#### Data extracted from a collection
————————

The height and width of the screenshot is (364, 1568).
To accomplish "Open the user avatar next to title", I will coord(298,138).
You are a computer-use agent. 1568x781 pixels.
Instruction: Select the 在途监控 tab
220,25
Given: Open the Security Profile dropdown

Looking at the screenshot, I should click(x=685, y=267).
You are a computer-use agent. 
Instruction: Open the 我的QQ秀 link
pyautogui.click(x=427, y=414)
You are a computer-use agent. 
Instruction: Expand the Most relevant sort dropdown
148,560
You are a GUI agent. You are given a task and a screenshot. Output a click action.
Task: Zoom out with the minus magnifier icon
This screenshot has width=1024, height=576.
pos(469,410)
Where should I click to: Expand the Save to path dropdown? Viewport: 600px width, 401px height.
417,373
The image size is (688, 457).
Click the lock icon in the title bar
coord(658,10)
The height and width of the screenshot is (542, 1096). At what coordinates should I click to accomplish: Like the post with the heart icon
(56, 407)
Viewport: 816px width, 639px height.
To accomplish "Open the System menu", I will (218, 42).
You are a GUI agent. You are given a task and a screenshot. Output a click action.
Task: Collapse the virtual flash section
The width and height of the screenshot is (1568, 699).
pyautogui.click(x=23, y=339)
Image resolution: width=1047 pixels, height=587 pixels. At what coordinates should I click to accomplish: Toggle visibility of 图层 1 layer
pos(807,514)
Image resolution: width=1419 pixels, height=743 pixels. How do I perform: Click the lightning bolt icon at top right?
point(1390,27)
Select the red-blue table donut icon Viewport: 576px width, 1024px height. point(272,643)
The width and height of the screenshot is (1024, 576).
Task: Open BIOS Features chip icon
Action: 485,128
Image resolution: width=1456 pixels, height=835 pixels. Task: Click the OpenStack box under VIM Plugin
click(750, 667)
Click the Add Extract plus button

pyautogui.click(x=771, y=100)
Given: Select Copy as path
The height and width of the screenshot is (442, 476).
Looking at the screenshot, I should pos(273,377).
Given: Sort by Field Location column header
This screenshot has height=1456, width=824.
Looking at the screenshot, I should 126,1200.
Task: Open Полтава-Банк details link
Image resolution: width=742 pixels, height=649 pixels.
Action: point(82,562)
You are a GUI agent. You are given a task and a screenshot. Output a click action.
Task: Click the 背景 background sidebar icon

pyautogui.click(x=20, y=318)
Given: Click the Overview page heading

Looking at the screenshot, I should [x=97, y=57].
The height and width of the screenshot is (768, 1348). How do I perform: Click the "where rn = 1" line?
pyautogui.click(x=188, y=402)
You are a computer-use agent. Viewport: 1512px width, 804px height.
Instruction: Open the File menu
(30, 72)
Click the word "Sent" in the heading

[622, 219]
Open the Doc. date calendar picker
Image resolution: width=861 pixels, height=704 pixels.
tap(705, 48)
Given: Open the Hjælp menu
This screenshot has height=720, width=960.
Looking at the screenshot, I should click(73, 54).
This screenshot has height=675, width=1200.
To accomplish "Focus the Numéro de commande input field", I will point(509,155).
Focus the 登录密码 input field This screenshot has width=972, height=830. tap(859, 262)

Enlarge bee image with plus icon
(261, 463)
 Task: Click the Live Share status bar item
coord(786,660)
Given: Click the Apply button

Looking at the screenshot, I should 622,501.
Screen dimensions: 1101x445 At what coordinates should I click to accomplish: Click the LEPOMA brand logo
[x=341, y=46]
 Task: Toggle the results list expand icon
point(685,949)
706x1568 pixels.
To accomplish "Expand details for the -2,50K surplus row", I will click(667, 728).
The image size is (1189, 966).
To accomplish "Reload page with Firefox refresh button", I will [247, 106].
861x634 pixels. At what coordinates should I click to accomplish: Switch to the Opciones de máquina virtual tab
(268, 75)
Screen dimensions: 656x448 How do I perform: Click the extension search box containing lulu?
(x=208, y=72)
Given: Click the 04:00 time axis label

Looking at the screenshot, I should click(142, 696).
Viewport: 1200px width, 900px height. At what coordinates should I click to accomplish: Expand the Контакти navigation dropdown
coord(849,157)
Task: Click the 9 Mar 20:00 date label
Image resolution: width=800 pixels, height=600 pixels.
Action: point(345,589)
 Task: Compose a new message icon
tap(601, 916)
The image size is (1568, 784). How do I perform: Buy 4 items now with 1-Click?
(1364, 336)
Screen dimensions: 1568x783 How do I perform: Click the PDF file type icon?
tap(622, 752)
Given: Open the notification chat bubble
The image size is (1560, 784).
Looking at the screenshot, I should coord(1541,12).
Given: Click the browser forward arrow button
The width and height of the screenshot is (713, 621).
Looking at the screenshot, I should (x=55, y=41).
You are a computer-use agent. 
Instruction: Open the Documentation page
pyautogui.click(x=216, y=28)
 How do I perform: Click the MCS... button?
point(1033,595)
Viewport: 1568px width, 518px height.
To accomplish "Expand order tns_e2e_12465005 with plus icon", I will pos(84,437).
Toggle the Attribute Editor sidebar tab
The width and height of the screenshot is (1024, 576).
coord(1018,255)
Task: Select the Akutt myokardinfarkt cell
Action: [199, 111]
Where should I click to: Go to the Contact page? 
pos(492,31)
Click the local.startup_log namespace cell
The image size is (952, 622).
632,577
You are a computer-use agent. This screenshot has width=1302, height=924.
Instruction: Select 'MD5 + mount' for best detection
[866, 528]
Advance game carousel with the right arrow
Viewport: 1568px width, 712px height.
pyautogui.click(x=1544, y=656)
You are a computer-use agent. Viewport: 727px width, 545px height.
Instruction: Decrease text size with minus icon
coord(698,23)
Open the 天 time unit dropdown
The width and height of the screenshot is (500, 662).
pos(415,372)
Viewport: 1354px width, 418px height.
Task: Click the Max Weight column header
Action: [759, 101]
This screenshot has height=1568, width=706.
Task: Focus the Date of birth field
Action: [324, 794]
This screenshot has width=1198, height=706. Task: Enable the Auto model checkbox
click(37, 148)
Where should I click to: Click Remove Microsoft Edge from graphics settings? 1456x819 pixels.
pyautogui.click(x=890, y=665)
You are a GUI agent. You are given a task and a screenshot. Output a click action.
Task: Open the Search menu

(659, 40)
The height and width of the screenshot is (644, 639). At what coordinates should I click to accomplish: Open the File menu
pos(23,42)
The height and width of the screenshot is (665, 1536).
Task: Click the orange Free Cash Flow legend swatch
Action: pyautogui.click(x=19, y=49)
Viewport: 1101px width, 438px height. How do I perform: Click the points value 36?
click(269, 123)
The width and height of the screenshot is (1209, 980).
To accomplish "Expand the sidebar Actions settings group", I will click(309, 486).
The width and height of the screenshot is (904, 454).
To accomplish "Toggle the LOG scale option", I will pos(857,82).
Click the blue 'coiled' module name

————————

#### What the task requires
Determine how many lines in the entries above contain the word "input", and respond with the number alone.

#### Your response
2